Verbatim copy, pictures excluded: every line from the one with "Focus the Patient Name search field" through the final line of the data below, and no other line.

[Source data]
>>>>>

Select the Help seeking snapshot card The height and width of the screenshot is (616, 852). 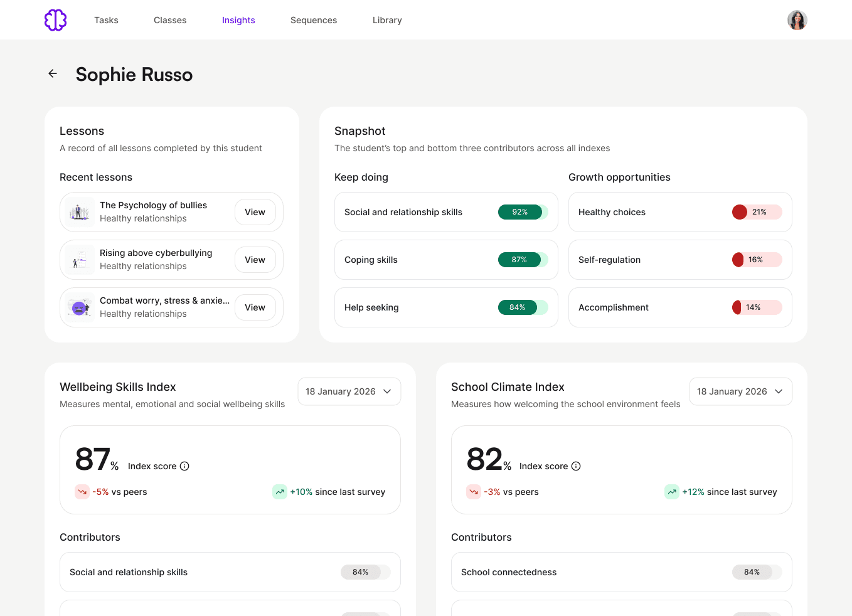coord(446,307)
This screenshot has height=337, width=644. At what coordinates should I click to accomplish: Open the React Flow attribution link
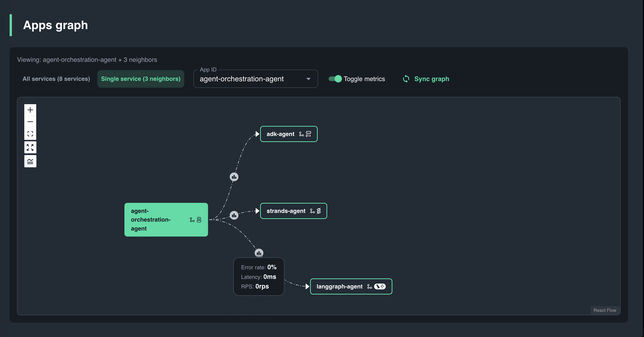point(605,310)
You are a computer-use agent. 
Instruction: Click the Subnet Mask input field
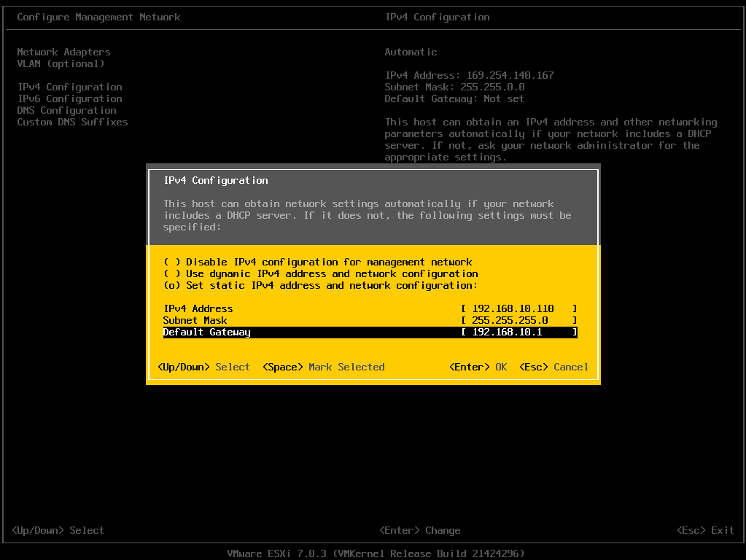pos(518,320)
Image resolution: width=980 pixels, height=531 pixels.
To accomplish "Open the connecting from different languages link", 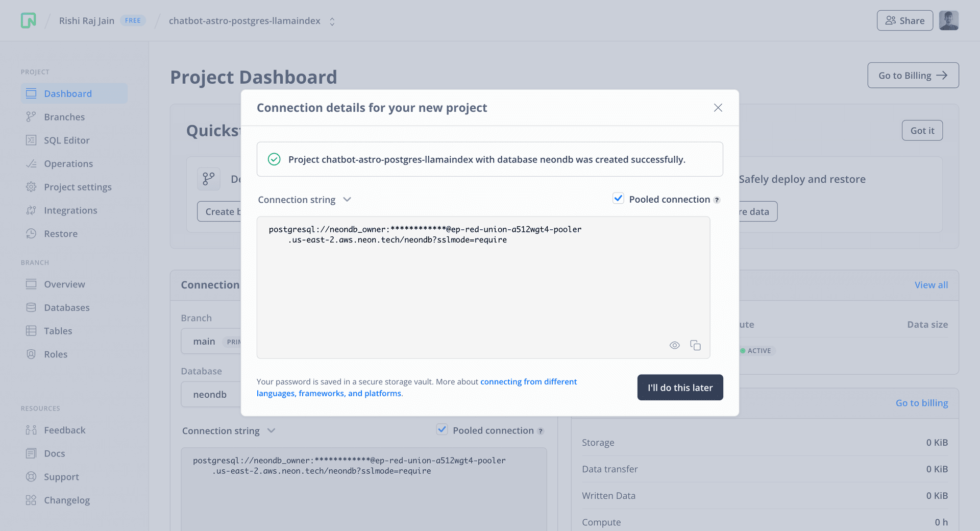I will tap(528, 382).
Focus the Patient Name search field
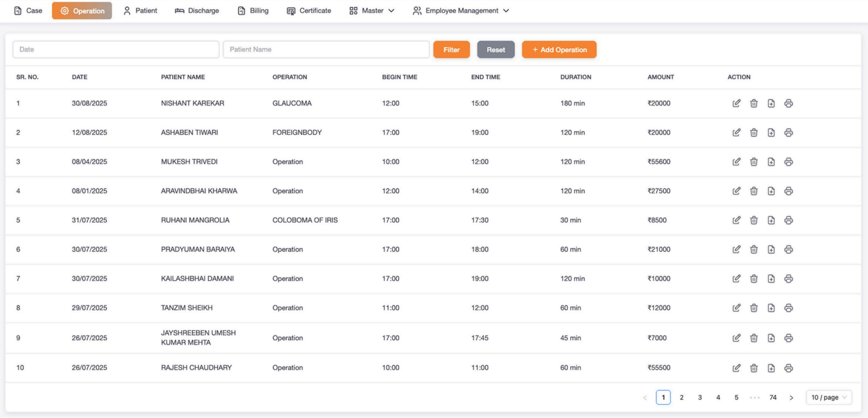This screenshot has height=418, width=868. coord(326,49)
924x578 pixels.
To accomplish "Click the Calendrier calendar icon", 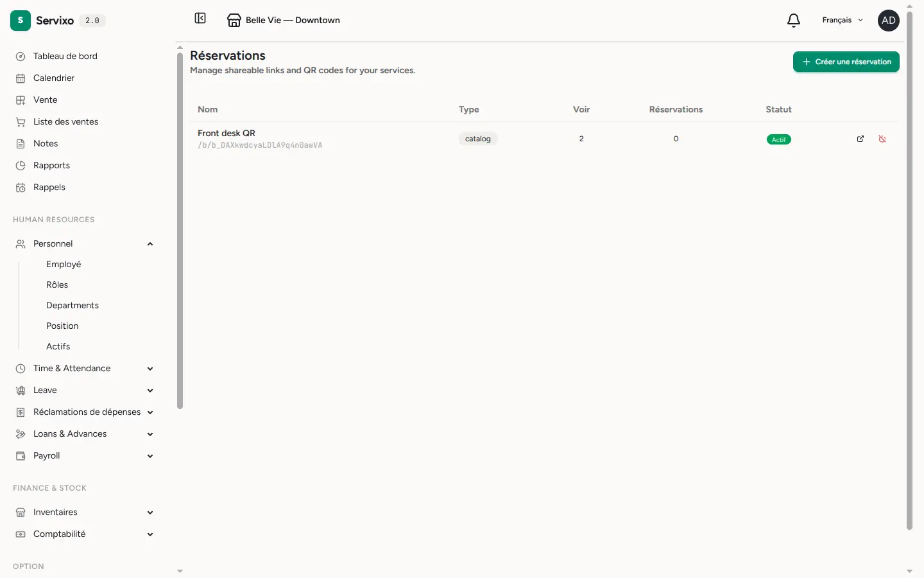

<<<<<

Answer ▸
Focus the Patient Name search field
This screenshot has height=418, width=868. coord(326,49)
924x578 pixels.
To accomplish "Click the Calendrier calendar icon", 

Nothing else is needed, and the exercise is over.